* [Was gefordert ist]: Schreiben Sie alle folgenden Einträge Zeile für Zeile unverändert ab.

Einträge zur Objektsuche
◆ ◆ ◆ ◆

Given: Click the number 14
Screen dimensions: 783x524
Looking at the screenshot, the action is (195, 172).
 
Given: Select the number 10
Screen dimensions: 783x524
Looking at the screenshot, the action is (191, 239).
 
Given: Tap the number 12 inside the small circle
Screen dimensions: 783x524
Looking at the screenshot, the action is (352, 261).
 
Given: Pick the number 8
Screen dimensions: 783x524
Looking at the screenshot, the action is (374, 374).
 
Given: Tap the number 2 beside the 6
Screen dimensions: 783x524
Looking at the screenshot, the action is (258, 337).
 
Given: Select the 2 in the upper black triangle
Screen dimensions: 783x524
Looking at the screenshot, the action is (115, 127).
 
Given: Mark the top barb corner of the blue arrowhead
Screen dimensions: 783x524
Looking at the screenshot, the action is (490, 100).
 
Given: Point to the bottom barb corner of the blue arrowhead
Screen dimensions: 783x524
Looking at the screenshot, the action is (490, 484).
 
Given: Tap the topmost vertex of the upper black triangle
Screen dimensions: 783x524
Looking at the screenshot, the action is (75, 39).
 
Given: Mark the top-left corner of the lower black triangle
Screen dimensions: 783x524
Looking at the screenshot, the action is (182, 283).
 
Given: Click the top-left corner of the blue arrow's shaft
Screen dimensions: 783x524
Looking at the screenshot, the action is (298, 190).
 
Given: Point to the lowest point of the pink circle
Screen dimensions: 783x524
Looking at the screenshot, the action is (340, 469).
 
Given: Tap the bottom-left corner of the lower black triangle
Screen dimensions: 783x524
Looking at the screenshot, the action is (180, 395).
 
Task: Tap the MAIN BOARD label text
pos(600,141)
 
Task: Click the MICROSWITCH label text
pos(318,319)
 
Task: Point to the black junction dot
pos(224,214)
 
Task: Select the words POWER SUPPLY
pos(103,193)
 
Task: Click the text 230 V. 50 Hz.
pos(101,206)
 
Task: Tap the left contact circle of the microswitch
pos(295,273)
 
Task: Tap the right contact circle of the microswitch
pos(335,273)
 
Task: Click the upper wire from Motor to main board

◆ ◆ ◆ ◆

* [Antwort]:
Given: Click the number 14
Screen dimensions: 783x524
Looking at the screenshot, the action is (195, 172).
 
Given: Select the number 10
Screen dimensions: 783x524
Looking at the screenshot, the action is (191, 239).
 
Given: Tap the number 12 inside the small circle
Screen dimensions: 783x524
Looking at the screenshot, the action is (352, 261).
 
Given: Pick the number 8
Screen dimensions: 783x524
Looking at the screenshot, the action is (374, 374).
 
Given: Tap the number 2 beside the 6
Screen dimensions: 783x524
Looking at the screenshot, the action is (258, 337).
 
Given: Select the 2 in the upper black triangle
Screen dimensions: 783x524
Looking at the screenshot, the action is (115, 127).
 
Given: Mark the top barb corner of the blue arrowhead
Screen dimensions: 783x524
Looking at the screenshot, the action is (490, 100).
 
Given: Point to the bottom barb corner of the blue arrowhead
Screen dimensions: 783x524
Looking at the screenshot, the action is (490, 484).
 
Given: Tap the topmost vertex of the upper black triangle
Screen dimensions: 783x524
Looking at the screenshot, the action is (75, 39).
 
Given: Mark the top-left corner of the lower black triangle
Screen dimensions: 783x524
Looking at the screenshot, the action is (182, 283).
 
Given: Click the top-left corner of the blue arrow's shaft
Screen dimensions: 783x524
Looking at the screenshot, the action is (298, 190).
 
Given: Point to the lowest point of the pink circle
Screen dimensions: 783x524
Looking at the screenshot, the action is (340, 469).
 
Given: Tap the bottom-left corner of the lower black triangle
Screen dimensions: 783x524
Looking at the screenshot, the action is (180, 395).
 
Task: Tap the MAIN BOARD label text
pos(600,141)
 
Task: Click the MICROSWITCH label text
pos(318,319)
 
Task: Point to the black junction dot
pos(224,214)
 
Task: Select the words POWER SUPPLY
pos(103,193)
 
Task: Click the text 230 V. 50 Hz.
pos(101,206)
 
Task: Tap the left contact circle of the microswitch
pos(295,273)
 
Task: Tap the right contact circle of the microswitch
pos(335,273)
 
Task: Click the upper wire from Motor to main board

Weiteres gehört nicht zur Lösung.